The bottleneck is an absolute non-starter; legislators shouldn’t contemplate spending a penny on it. Choking off state Route 99 would shove traffic out onto Interstate 5, strangling that vital artery of state commerce and travel.
For that matter, state Route 99 itself is a vital corridor for Seattle-based industries. Washington’s economy needs both those highways working.
But one question hangs over all of these issues: If Seattle can’t make a decision on state Route 99, and if its infighting and indecision effectively prevents the state from moving forward until costs soar, how long should the Legislature keep hundreds of millions of dollars on tap for the project?
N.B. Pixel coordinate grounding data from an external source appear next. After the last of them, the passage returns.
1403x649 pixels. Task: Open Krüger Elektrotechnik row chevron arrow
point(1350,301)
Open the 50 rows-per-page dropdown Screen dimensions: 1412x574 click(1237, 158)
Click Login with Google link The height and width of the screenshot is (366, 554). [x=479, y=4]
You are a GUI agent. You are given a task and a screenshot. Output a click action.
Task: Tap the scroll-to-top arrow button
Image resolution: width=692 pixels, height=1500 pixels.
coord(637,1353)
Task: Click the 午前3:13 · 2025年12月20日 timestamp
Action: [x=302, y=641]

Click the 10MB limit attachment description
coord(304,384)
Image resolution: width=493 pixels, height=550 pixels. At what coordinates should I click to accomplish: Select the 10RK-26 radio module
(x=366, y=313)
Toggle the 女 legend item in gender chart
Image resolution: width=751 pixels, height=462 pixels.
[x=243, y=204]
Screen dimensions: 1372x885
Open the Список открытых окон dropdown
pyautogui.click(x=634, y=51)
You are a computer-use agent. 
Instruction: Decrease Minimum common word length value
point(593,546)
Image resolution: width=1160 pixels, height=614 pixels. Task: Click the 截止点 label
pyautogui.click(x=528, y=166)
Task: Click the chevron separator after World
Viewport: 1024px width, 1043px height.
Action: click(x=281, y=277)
In an interview Thursday with seattlepi.com, Gov. Chris Gregoire framed the issue pointedly:
“No, it’s not Seattle’s money,” she said. “It’s the state’s money. We’re not building a local road. We’re building a state highway. So the money belongs to the state.
“And let me just assure you, the debate is always there in that Legislature ... ‘if Seattle doesn’t want it, we want it.’ And there are huge demands everywhere for it. So, it’s a fight to keep people’s hands off that money ... Many other road and bridge jobs are starved for money.”
At some point, it will be time to pull the plug on this snake-bit project. Ten years after the quake is not too soon to be asking when.